Michael had come down before anybody else, as usual, and he took one look at me and wordlessly put a cup of hot coffee in front of me. I tried to nod in thanks, but the effort was too great.
After giving me five minutes to come to, Michael said, “Want me to whip up a breakfast casserole? After all, we have company.”
“It’s Lily,” I reminded him. “She’s still half-teenager. She’ll love a slice of pizza first thing in the morning.”
When Lily came down, she agreed with me completely, even enthusiastically.
When Myrtle came down, she was aghast.
“You’re giving leftover pizza to our guest?”
“It’s okay, Myrtle,” Lily said. “Pizza and Coke are the perfect meal, any time of day, even for breakfast. Same thing as toast and coffee, when you think about it.”
Myrtle didn’t even think about it. She got out a skillet, threw a pat of butter into it and got busy making a cheese omelet. And she glared at the can of Coke in front of Lily, slid it over and put a cup of hot coffee close to her, along with the sugar bowl and creamer.
I wasn’t particular about the caffeine-delivery system in the morning.
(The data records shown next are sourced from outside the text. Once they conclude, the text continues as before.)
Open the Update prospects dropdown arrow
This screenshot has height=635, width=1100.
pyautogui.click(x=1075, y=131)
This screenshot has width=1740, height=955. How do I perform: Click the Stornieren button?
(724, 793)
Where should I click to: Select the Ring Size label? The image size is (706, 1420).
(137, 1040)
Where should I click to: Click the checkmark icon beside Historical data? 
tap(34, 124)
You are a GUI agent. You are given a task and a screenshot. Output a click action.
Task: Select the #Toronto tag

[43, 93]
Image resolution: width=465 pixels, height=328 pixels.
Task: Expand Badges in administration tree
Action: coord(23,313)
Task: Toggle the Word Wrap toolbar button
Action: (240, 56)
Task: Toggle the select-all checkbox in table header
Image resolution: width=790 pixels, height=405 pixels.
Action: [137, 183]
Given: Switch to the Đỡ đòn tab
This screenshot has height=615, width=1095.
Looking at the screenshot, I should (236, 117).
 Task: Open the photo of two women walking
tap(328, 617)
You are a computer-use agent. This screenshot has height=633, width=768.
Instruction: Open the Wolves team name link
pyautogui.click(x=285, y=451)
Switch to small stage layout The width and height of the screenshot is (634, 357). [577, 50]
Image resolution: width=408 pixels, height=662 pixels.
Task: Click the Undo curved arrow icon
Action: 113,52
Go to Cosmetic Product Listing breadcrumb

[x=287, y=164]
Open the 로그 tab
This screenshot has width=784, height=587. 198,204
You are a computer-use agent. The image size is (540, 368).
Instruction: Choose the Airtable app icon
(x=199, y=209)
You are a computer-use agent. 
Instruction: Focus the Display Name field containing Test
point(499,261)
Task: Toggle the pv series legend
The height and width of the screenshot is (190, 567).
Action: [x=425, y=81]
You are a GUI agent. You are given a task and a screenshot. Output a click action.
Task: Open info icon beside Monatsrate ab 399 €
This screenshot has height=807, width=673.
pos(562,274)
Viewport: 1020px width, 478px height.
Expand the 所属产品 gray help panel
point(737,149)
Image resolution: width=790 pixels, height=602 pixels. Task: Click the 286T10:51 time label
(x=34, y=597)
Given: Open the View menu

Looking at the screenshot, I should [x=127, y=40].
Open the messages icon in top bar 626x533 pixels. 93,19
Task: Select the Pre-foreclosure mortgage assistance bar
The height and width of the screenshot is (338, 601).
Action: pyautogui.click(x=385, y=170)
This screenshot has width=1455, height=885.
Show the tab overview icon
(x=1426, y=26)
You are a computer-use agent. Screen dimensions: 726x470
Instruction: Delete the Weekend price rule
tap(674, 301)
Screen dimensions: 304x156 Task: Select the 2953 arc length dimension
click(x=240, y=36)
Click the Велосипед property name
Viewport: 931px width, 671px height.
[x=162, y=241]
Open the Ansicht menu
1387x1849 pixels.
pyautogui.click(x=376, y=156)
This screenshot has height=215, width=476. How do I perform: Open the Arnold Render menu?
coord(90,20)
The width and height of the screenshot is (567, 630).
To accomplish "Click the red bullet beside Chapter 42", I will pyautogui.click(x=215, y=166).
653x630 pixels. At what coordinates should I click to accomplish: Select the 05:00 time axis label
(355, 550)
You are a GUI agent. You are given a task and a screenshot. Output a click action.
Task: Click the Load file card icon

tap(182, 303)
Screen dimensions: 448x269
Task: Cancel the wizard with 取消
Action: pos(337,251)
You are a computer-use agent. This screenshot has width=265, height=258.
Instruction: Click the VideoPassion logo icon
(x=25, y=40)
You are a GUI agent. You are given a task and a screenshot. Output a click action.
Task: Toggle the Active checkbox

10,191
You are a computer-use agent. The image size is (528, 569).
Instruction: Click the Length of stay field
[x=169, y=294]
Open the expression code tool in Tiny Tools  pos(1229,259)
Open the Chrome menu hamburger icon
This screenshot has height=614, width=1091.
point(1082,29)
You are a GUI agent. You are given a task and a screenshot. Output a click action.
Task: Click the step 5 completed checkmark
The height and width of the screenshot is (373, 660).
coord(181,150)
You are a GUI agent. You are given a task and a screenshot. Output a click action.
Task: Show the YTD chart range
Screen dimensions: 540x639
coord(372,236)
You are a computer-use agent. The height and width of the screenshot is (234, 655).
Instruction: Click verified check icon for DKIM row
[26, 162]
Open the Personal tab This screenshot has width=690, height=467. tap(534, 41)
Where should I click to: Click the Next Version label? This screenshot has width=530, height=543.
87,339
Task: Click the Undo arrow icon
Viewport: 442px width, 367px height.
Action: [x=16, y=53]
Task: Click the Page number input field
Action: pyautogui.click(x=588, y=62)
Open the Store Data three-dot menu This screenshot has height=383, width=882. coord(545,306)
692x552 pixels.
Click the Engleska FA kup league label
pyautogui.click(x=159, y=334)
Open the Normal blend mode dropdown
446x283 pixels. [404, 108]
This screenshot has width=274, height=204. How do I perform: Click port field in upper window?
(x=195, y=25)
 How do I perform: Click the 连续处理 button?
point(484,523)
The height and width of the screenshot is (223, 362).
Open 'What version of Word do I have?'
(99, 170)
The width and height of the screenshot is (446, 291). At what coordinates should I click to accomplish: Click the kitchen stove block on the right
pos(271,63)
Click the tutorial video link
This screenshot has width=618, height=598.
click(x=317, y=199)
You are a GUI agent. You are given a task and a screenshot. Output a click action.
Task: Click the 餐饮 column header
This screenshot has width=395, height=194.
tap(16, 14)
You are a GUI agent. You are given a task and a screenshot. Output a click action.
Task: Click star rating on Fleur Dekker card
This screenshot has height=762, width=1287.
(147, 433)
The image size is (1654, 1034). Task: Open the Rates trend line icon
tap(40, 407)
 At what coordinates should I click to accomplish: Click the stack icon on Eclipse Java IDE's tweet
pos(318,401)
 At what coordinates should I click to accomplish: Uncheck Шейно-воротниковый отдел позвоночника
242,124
Coke, coffee, whatever. My head was even worse than it had been at two in the morning, and if I’d had the strength, I would have crawled back up the stairs for about half a bottle of aspirin.
“Guess who called me at two in the morning,” I said to nobody in particular.
The popular vote was for Edson Darby-Deaver, since he gets ideas at any time of day and usually forgets that other people sleep.
“Maida,” I said, and everybody stared at me.
“I didn’t realize you were such close friends,” Lily said.
“We’re not. She thinks I’m gifted, in a special way, since Ed and Dobbs went over her house for ghosts last Monday.”
Lily shook her head and murmured, “Denial.” I shot her a look, and she left it at that.
“And did you help her?” Myrtle asked.
“At two in the morning, my psychic abilities tend to flatline,” I said. “No, Myrtle, I told her to take a pill and see me in the morning. Literally. I’m going over there soon, dammit, because telling her I’d come this morning was the only way I could get off the phone with her. She was hinting around that she wanted me to rush over to her house right then and there.”
“Well, watch yourself,” Myrtle said, plating the omelet and giving it to Lily. She had bread in the toaster for herself and Lily, and she wasn’t cooking for anybody else, but nobody minded. “It’s best not to keep dabbling around in such things. You’ll end up raising the devil someday.”
I nodded wisely and didn’t argue. Lily gave a little smirk and cut into the omelet, and Michael and I ate our pizza, making light conversation until it was time for me to go into town and face Maida. I was dreading it.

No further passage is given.